State-run media no longer enjoyed exclusive access to disaster news sources. At least 550 journalists, including 300 foreigners from 114 overseas news outlets, swarmed into the quake-hit areas.
Old-trade news organizations are becoming less important for people learning news in today's China, a country with the world's largest contingent of 221 million web surfers. BBS, blogs, chat-rooms and image-sharing portals such as flickr and youtube, are omnipresent, in addition to another network of information sharing, SMS via cell phones.
Concerned Netizens voice their opinions on a number of issues, from the distribution of relief funds to conflict of interests between local officials and relief workers, to school building overhauls to the wise planning of post-quake reconstruction.
Via the immediately reactive and even proactive media, the central government responded, in a timely fashion, to people's outcries with promises that relief would be distributed under close surveillance. Any corruption involved in subcontracting school buildings would be carefully investigated. Improvements in government emergency-responsive mechanism
Ten minutes after the major quake hit, the People's Liberation Army's (PLA) Chengdu Military Command set up an emergency command and control center; three minutes later, the Central Military Commission kicked off a top-down coordination mechanism at its Beijing headquarters.
Braving continuous aftershocks, President Hu Jintao visited the most devastated areas to show solidarity and the resolution of the whole nation in face of the natural disaster.
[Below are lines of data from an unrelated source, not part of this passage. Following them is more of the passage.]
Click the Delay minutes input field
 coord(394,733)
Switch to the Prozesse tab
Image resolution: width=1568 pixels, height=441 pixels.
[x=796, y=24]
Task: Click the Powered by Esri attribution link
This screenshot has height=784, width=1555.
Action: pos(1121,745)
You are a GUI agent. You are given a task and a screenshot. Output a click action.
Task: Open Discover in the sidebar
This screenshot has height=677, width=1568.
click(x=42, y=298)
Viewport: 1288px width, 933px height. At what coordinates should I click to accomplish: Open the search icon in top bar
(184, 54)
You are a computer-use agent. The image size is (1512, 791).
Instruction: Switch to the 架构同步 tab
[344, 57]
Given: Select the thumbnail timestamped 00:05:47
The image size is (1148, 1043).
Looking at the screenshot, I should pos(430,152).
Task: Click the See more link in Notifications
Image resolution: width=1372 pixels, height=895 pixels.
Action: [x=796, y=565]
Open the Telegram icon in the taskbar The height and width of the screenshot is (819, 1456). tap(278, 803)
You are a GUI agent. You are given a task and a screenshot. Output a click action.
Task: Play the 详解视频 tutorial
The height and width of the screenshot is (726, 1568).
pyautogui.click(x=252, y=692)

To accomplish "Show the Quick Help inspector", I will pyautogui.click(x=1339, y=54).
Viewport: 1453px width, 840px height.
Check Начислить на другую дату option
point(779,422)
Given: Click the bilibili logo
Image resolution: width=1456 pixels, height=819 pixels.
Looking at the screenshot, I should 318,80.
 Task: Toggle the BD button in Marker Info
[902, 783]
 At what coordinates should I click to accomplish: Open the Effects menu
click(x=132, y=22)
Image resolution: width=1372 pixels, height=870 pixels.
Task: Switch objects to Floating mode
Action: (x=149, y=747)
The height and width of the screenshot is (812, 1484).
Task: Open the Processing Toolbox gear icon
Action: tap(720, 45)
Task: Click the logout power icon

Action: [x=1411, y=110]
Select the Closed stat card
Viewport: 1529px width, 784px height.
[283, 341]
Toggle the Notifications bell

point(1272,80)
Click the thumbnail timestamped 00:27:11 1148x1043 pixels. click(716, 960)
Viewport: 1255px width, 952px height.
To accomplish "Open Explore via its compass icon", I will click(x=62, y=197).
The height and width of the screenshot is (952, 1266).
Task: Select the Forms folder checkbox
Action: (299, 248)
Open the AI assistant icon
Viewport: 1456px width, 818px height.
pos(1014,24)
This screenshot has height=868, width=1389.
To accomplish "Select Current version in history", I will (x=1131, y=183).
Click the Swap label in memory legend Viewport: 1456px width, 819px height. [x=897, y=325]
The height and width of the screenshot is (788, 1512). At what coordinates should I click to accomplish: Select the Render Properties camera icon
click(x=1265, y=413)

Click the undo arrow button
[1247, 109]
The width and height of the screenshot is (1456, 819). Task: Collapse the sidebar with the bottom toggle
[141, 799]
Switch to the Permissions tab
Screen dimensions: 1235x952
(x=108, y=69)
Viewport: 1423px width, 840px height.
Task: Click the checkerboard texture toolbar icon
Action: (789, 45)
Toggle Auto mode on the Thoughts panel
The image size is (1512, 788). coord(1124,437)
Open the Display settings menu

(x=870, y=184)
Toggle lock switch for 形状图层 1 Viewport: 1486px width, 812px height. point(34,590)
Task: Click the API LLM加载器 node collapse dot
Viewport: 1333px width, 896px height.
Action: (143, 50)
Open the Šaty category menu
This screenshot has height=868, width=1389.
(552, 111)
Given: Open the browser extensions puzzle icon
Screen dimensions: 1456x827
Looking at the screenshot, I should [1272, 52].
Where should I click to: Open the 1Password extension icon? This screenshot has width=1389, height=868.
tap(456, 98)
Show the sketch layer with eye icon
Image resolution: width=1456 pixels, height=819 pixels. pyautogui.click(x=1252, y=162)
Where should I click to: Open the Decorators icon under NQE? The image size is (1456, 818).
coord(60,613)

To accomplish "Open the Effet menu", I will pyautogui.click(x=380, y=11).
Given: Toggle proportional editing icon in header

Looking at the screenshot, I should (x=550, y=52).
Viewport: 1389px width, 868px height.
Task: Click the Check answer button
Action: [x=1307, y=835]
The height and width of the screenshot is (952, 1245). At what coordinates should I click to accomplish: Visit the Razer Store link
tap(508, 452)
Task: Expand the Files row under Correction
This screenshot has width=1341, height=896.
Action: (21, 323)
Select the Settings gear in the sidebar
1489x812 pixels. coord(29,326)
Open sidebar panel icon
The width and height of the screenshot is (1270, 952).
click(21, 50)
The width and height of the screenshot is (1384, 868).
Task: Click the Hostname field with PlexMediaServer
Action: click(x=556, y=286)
Within two hours of the quake, Premier Wen Jiabao boarded a hastily-prepared plane to the quake-ravaged counties. He visited Sichuan on three occasions to pacify the survivors and inspect the efforts to defuse the threat of risky quake lakes.
Members of the Standing Committee of the Political Bureau of the Communist Party of China (CPC) Central Committee visited quake-hit Sichuan or adjacent provinces that were also affected.